Kalahari Resorts, LLC, et al., Defendants-Respondents, "John Doe" #1-10, etc., et al., Defendants.



Held & Hines, L.L.P., Brooklyn (Marc J. Held of counsel), for appellant.

Cartafalsa Turpin & Lenoff, New York (Renee E. DeMott of counsel), for respondents.



Order, Supreme Court, New York County (Phillip Hom, J.), entered August 16, 2021, which granted the motion of defendants Kalahari Resorts, LLC, Kalahari Resorts, RE, Kalahari Resorts, PA, LLC, Kalahari Resorts and Conventions, Kalahari Management Co., LLC, Kalahari Properties, LLC, and LMN Development, LLC (collectively, the Kalahari defendants) to dismiss the complaint based on lack of personal jurisdiction, unanimously affirmed, without costs.

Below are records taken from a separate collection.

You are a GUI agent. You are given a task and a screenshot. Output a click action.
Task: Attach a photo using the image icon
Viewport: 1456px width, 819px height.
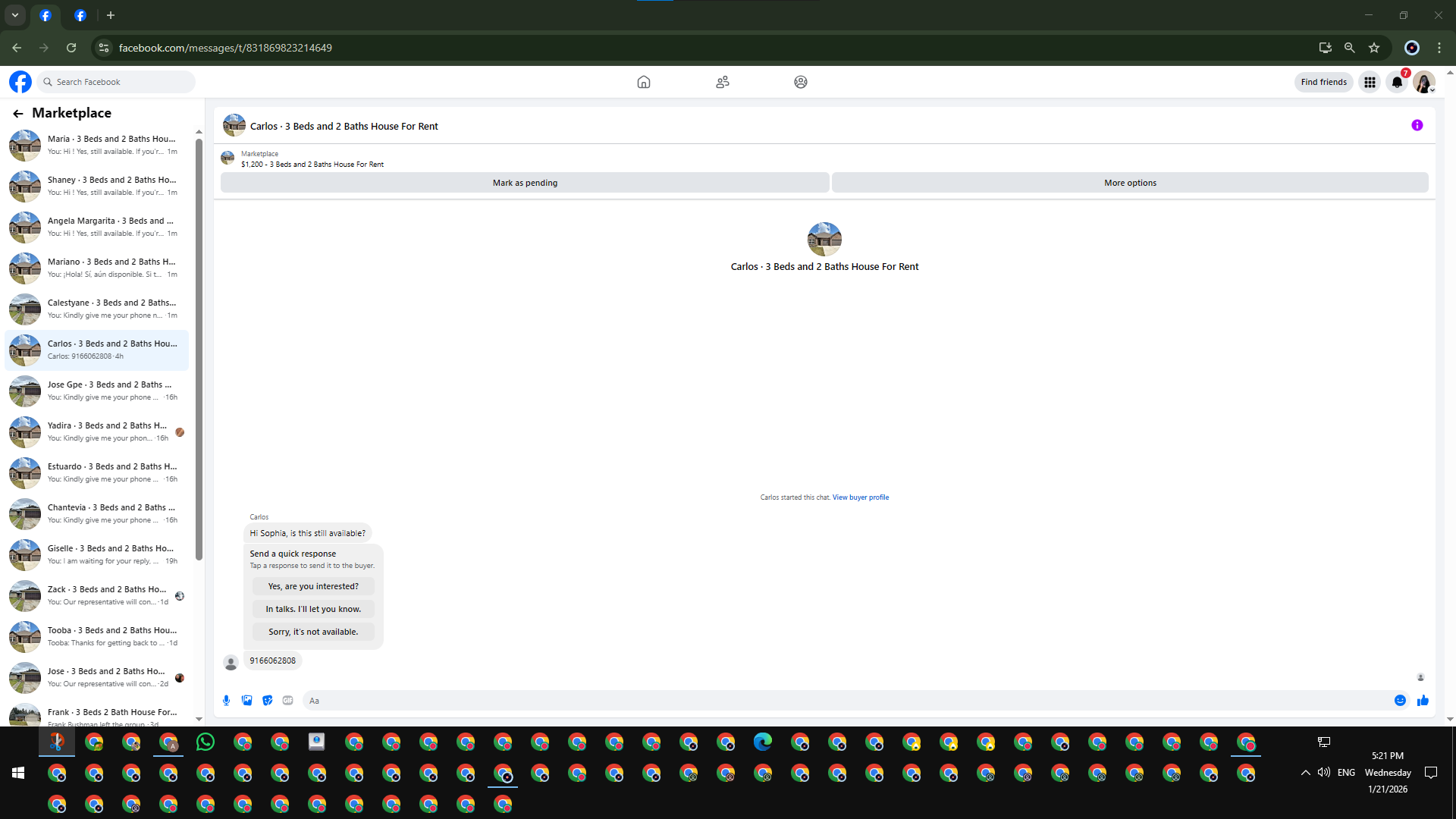246,701
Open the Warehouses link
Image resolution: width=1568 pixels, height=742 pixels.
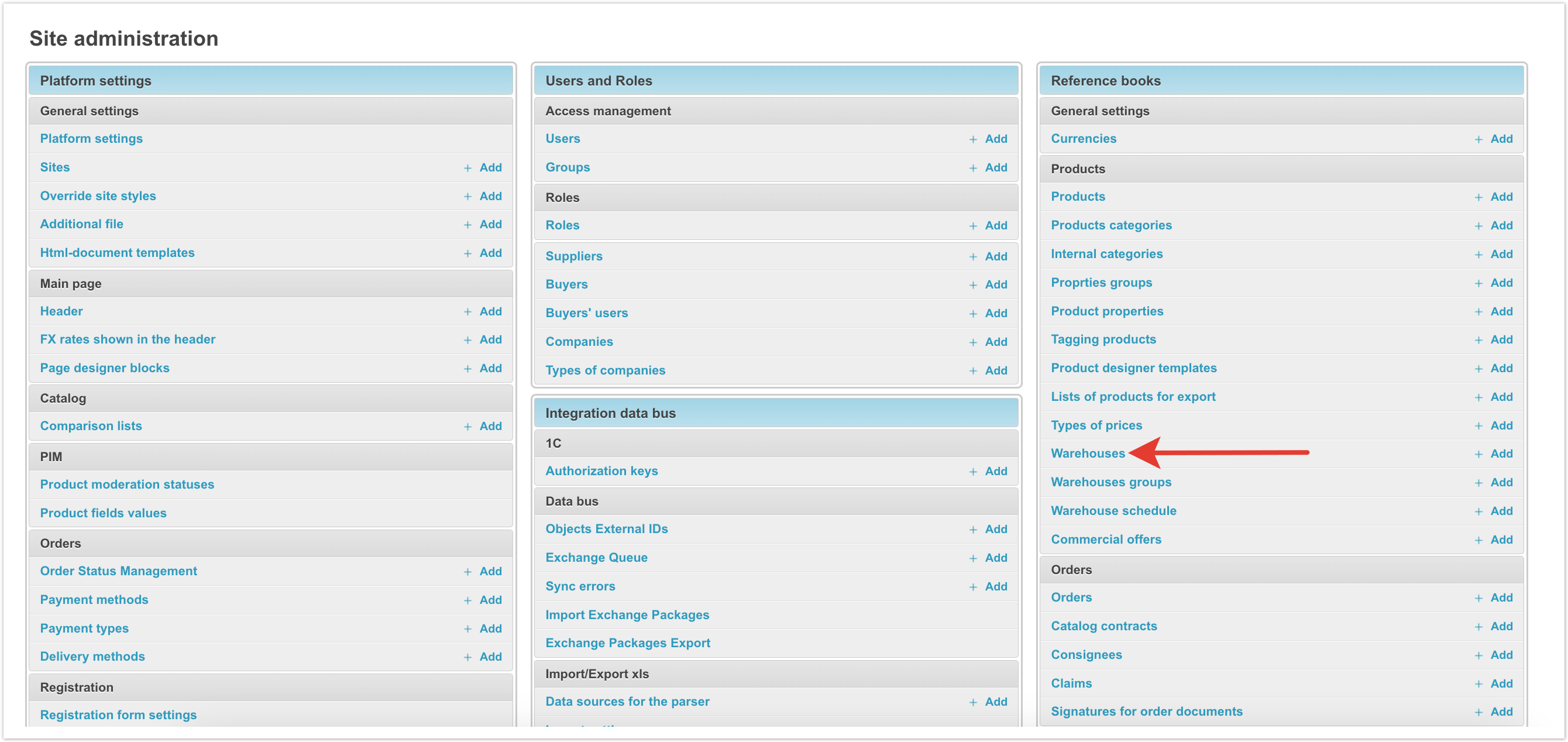point(1087,454)
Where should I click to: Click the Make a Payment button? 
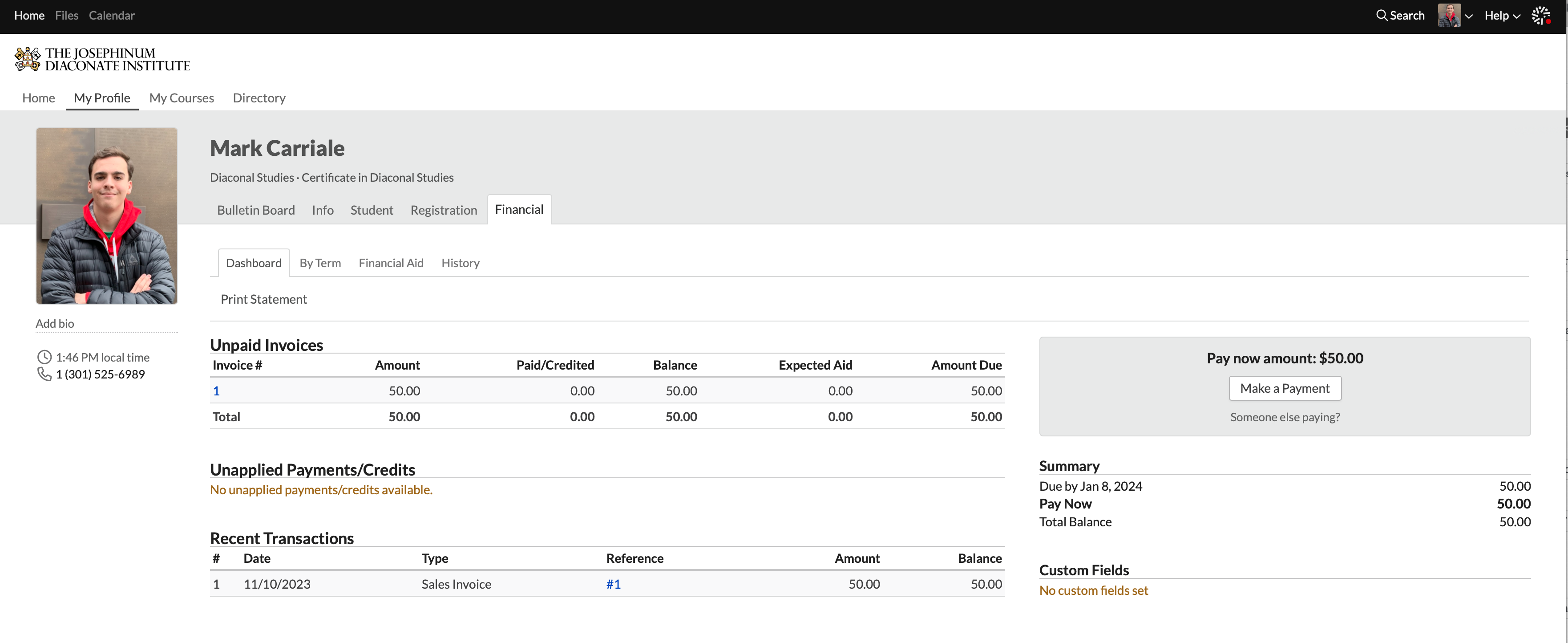click(x=1285, y=388)
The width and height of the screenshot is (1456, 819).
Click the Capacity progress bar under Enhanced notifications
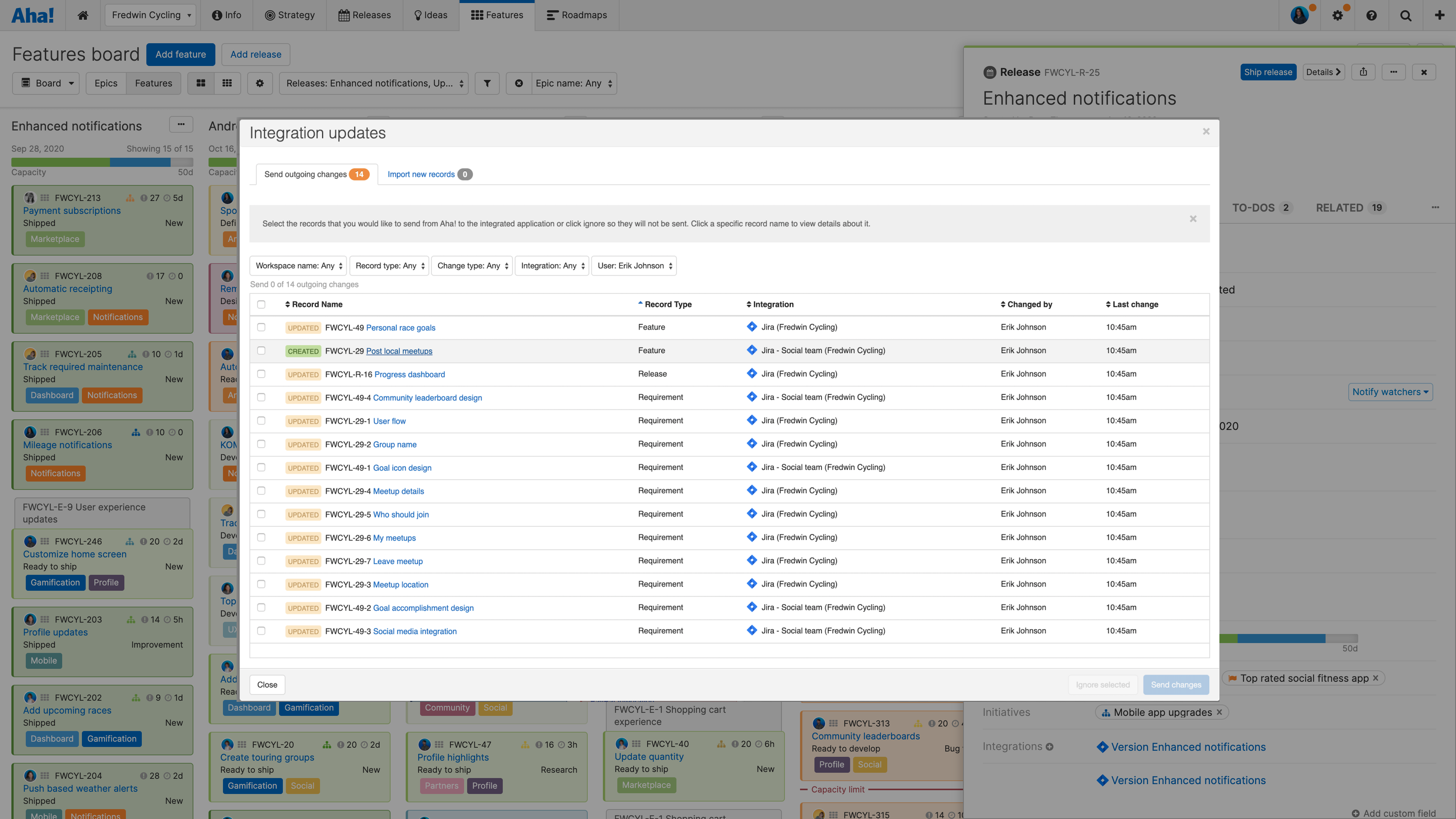[x=102, y=162]
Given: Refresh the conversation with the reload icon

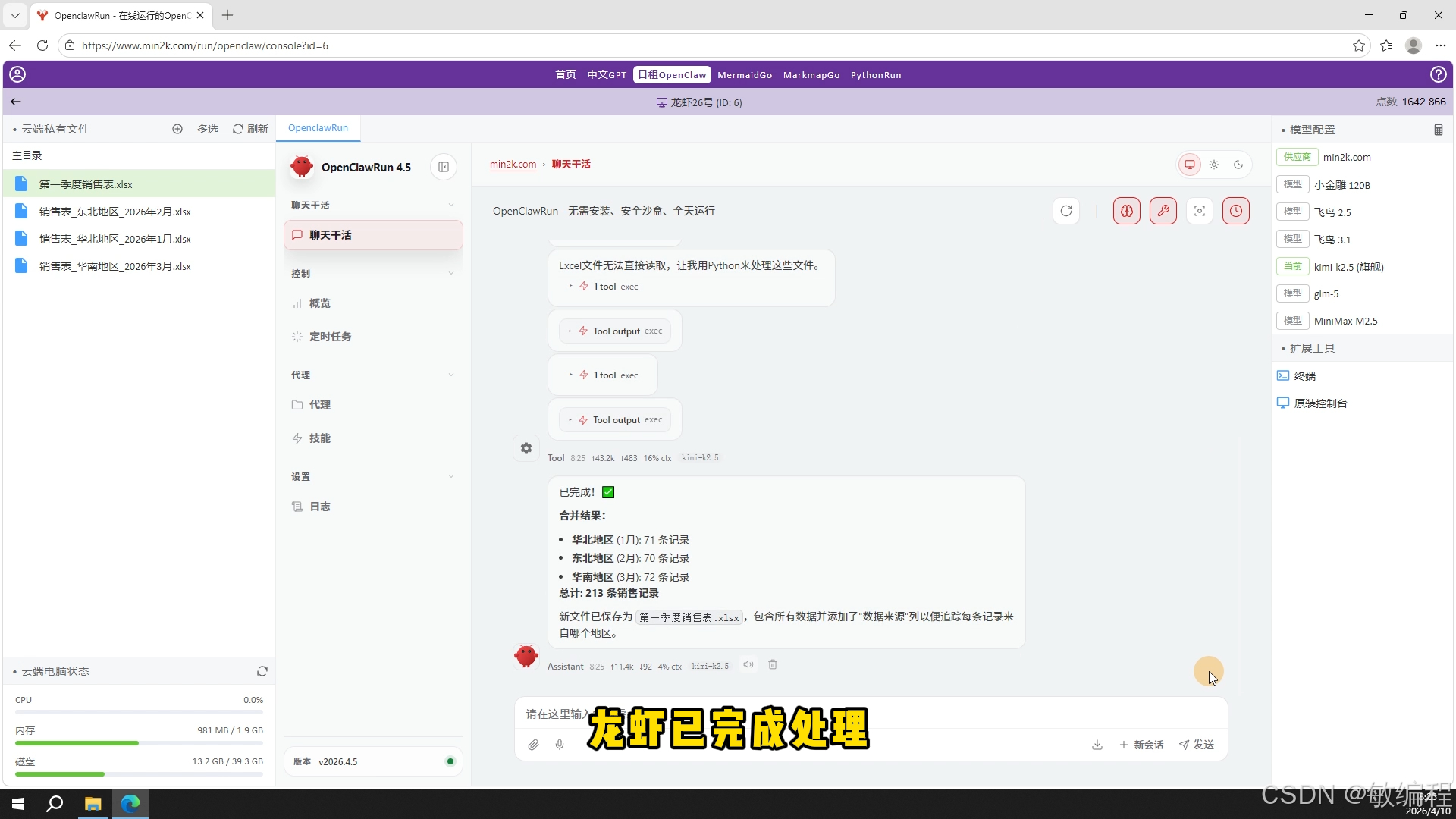Looking at the screenshot, I should [1066, 211].
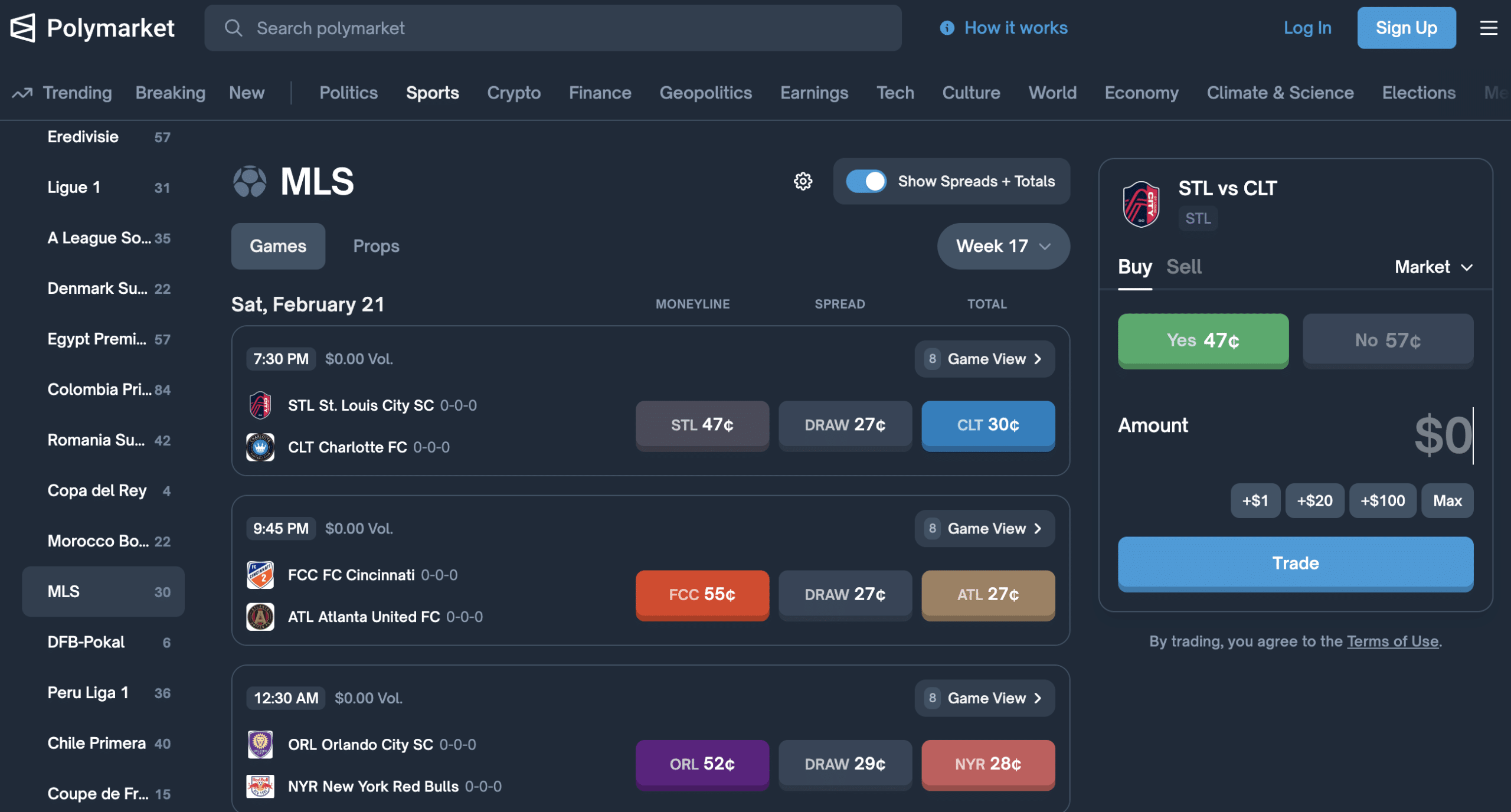Open the Market order type dropdown

[x=1434, y=267]
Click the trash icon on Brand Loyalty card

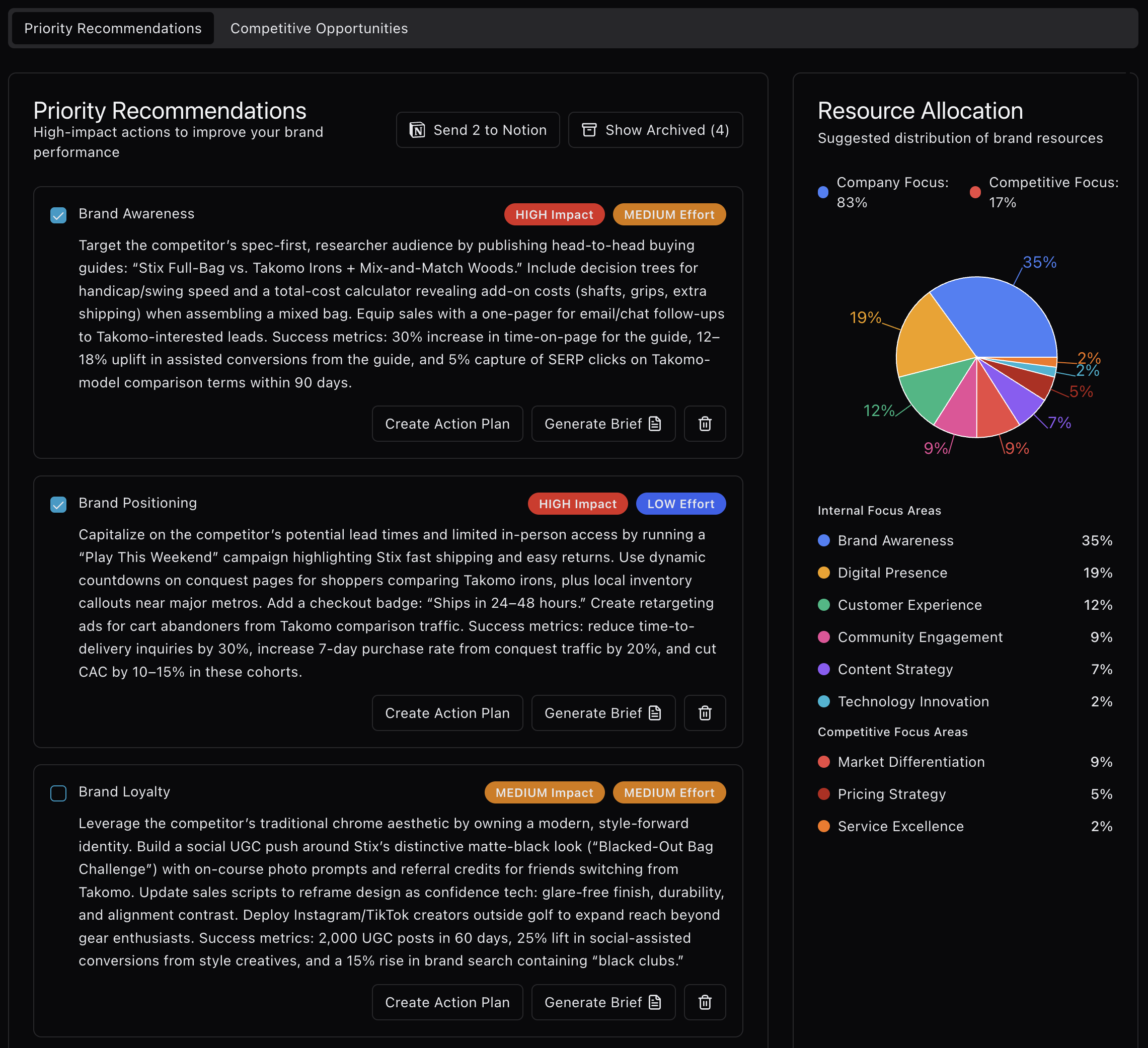pos(705,1002)

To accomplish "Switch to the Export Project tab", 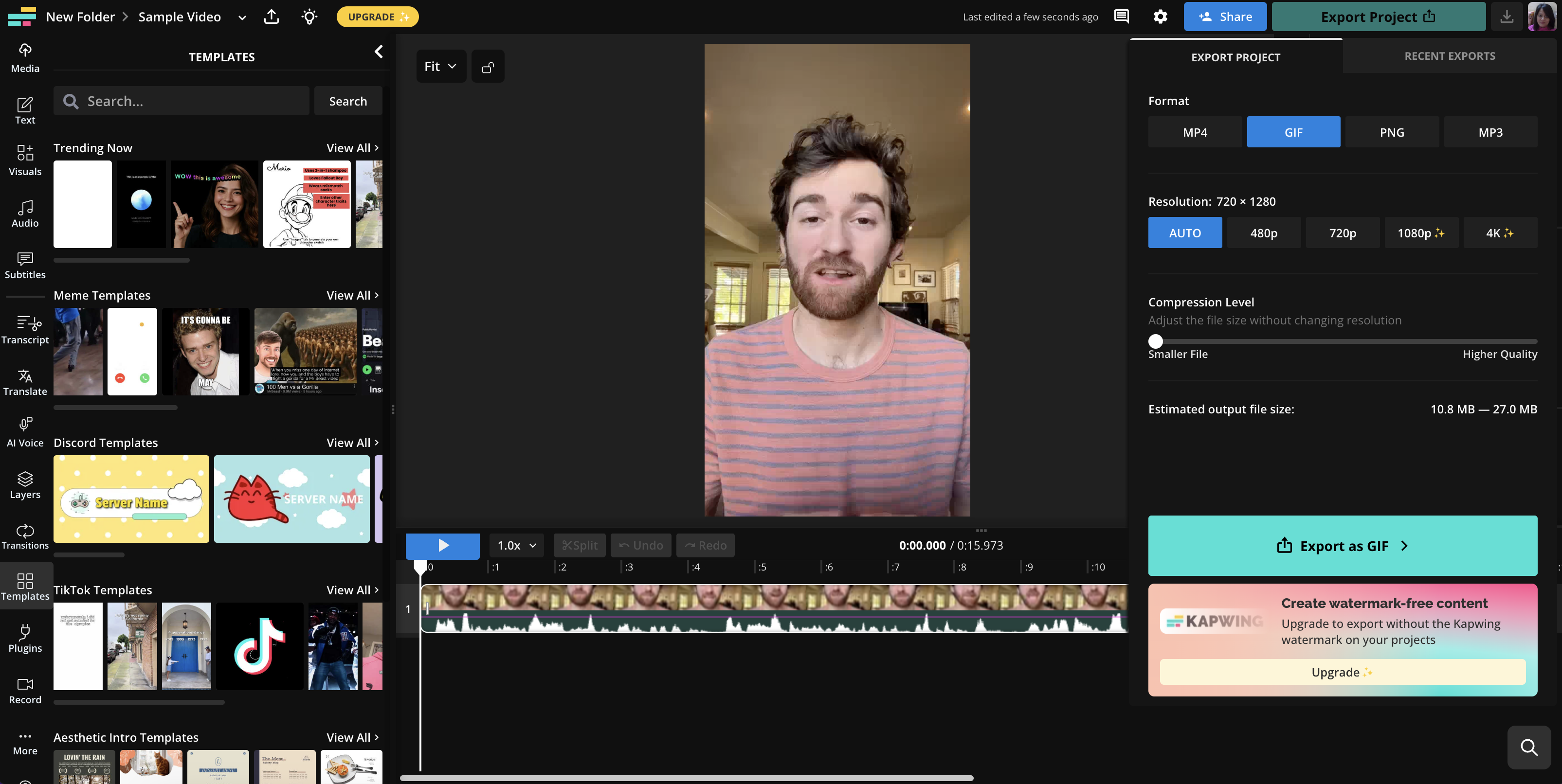I will tap(1235, 57).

The Kalahari defendants did not invoke the benefits and protections of New York's laws under CPLR 302(a)(1), as their activities alleged in the complaint were insufficient to demonstrate that they purposefully availed themselves of the privilege of conducting business in New York (see Paterno v Laser Spine Inst., 24 NY3d 370, 376 [2014]). Their participation in the Macy's Thanksgiving Parade was insubstantial and not necessarily directed to solicit business in New York, since the parade was a nationally televised event viewed by residents of states throughout the country. Moreover, solicitation of business alone does not justify a finding of corporate presence in New York by a foreign purveyor of services (see Laufer v Ostrow, 55 NY2d 305, 310 [1982]). Similarly, the Kalahari defendants' operation and maintenance of an interactive website through which plaintiff purchased a room at their facility was too remote to support the exercise of long-arm or specific jurisdiction over them (see Stern v Four Points by Sheraton Ann Arbor Hotel, 133 AD3d 514, 514 [1st Dept 2015]).

Nor does New York have jurisdiction based on the situs of the alleged injury under CPLR 302(a)(3). Although plaintiff allegedly received bedbug bites when he arrived home in New York, the bedbugs lodged in his belongings while he was staying at the Kalahari defendants' facility in Pennsylvania. Thus, the event giving rise to the injury — namely, the bedbug infestation itself — actually occurred in Pennsylvania, not in New York, and CPLR 302(a)(3) therefore does not confer jurisdiction (see Paterno, 24 NY3d at 381; Marie v Altshuler, 30 AD3d 271, 272 [1st Dept 2006]).

We have considered plaintiff's remaining arguments and find them unavailing.

THIS CONSTITUTES THE DECISION AND ORDER OF THE SUPREME COURT, APPELLATE DIVISION, FIRST DEPARTMENT.